Spark is worse because you need Scala as well as regular Java. I've tried buildi...

itg · on Dec 9, 2019

And then add PySpark on top of that. Couldn't leave my last job fast enough when they decided to use Hadoop/PySpark when the largest incoming files we received were at most a few GBs.

boxy310 · on Dec 9, 2019

I once had a consulting gig where the customer desperately wanted to build a Spark/Scala ML pipeline, for a dataset that was 10 MB. We spent 3 months hammering it together for a flat Python process that would've taken us 2 weeks.

snaky · on Dec 9, 2019

> This find xargs mawk pipeline gets us down to a runtime of about 12 seconds, or about 270MB/sec, which is around 235 times faster than the Hadoop implementation.

https://adamdrake.com/command-line-tools-can-be-235x-faster-...
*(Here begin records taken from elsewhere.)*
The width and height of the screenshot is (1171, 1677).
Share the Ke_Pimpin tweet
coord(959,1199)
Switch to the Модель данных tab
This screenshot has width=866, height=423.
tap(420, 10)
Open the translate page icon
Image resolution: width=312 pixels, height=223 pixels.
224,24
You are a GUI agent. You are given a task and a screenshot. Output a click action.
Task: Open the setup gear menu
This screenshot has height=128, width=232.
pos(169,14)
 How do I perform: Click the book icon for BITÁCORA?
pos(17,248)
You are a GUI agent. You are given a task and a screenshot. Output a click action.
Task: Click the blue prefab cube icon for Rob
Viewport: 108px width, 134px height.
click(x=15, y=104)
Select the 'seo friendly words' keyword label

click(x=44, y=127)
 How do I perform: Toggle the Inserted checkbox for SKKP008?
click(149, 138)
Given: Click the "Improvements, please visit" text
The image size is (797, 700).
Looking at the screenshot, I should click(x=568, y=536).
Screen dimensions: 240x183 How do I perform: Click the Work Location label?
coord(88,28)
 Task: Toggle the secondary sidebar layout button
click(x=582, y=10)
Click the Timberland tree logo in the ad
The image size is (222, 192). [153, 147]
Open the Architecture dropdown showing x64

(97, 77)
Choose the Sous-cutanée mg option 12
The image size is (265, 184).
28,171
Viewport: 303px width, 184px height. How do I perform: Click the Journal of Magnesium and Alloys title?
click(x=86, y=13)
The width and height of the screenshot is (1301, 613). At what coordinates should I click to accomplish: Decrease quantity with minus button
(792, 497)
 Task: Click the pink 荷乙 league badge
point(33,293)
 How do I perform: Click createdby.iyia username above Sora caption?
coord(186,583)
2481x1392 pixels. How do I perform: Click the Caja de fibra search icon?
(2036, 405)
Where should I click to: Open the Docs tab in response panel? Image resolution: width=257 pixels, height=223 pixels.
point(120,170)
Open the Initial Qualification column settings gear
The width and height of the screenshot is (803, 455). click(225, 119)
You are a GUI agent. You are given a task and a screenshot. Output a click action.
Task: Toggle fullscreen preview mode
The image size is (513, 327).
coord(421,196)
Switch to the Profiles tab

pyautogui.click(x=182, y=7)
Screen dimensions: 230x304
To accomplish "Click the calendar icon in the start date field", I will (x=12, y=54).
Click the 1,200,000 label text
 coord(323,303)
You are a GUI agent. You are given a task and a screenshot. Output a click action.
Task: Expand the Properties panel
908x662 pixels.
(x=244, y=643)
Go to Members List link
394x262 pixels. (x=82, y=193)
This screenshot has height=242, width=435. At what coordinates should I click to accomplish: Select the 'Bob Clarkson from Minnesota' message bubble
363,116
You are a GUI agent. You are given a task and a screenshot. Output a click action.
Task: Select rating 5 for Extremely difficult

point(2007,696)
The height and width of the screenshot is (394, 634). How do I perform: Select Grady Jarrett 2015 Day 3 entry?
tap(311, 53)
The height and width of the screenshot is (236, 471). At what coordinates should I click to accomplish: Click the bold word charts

buzzkillington · on Dec 9, 2019

If you'd sent it off to mechanical Turk it would have been done in an afternoon.

marcinzm · on Dec 9, 2019

I build it in a container for work and didn't find it that difficult to be honest. And Google has plenty of example Dockerfiles that show the steps needed.

The only real system dependencies are Java8, maven and texlive (and Python/R if you build for that). Then it's `make-distribution.sh` with the appropriate flags. Scala and everything else that is needed is downloaded by maven. The resulting directory is self-contained assuming you have java8 runtime on your target machine.

dcolkitt · on Dec 9, 2019

FWIW, the below linked Dockerfile will download, build and install Spark in a single step.

https://gist.github.com/Mister-Meeseeks/1ebf875b6e1262449cbc...